Structural dynamics of camel milk proteins during digestion: Insights from 2D homo correlation and 2D hetero-correlation spectroscopy.

This study investigates camel milk protein structural dynamics during digestion using Fourier Transform Infrared (FTIR) spectroscopy and Two-Dimensional Infrared (2D-IR) homo-correlation and hetero-correlation analysis. The synchronous 2DIR homo-correlation map reveals that NH bending and C-N stretching vibrations (amide II) are sensitive to digestion, indicating significant impacts on secondary structures.
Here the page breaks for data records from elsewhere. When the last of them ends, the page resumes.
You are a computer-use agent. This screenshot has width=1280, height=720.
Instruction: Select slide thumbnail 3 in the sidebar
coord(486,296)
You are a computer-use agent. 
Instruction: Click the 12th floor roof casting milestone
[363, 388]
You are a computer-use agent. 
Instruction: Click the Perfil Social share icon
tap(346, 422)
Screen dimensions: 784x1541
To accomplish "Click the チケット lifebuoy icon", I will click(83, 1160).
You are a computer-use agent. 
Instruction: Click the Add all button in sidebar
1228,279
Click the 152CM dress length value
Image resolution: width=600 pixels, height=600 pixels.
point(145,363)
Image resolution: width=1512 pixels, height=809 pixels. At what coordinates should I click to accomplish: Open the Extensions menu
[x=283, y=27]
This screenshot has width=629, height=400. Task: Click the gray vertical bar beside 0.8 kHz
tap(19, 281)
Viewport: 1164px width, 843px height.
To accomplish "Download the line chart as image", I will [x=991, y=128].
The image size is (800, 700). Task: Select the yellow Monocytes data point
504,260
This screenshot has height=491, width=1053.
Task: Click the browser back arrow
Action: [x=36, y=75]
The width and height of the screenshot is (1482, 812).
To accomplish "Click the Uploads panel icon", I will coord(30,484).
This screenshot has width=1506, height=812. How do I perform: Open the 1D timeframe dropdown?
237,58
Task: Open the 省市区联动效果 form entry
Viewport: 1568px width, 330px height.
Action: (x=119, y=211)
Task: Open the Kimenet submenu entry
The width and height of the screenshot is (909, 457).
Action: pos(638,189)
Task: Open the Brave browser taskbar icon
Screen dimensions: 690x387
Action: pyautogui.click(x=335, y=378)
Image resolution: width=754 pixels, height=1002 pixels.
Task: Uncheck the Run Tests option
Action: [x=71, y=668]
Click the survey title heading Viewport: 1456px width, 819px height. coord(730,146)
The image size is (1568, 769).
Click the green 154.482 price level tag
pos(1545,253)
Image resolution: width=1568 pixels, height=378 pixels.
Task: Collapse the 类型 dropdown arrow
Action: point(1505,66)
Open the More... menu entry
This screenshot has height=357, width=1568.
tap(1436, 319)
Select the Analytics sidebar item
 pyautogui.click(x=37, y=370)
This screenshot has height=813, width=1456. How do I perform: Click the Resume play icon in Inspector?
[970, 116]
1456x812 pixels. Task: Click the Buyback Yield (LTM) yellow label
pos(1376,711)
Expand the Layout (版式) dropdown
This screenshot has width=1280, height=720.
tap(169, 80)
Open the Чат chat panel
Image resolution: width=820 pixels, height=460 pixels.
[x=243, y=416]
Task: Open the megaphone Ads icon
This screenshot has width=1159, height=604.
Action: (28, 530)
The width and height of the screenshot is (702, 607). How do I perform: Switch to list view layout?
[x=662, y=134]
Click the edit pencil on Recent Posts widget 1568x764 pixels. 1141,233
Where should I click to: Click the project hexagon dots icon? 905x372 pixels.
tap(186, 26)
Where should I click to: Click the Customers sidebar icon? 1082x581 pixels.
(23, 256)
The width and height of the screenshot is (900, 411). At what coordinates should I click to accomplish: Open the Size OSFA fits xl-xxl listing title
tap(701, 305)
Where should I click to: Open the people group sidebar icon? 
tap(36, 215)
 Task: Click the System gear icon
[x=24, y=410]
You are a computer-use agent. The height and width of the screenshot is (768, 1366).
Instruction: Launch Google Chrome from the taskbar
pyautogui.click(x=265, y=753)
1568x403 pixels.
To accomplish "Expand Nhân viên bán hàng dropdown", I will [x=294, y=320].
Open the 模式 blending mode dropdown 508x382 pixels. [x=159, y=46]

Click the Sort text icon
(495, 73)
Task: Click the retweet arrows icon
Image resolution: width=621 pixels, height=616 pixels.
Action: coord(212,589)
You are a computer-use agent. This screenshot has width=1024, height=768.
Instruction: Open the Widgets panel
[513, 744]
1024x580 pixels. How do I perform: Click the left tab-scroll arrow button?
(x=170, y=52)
The asynchronous 2DIR homo-correlation indicates a stepwise process, where initial disruptions in NH interactions precede changes in CO stretching vibrations (amide I), highlighting the sequence of structural alterations during protein unfolding and degradation. 2DIR hetero-correlation spectroscopy, which examines the correlations between amide A (NH stretching vibrations) and amide I, II, and III bands, offers deeper insights into hydrogen bonding dynamics and its influence on protein conformation. This approach elucidates hydrogen bond dynamics by correlating the fast-changing NH stretching vibrations with the slower amide band vibrations, hetero-correlation reveals how initial hydrogen bond disruptions lead to broader structural changes in the protein backbone. It also elucidates the conformational stability and flexibility by indicating how variations in hydrogen bond intensity correlate with the strength and flexibility of different secondary structural elements, providing a nuanced understanding of the protein's behavior during digestion. These findings indicate the potential of FTIR combined with 2D-IR for monitoring digestive processes.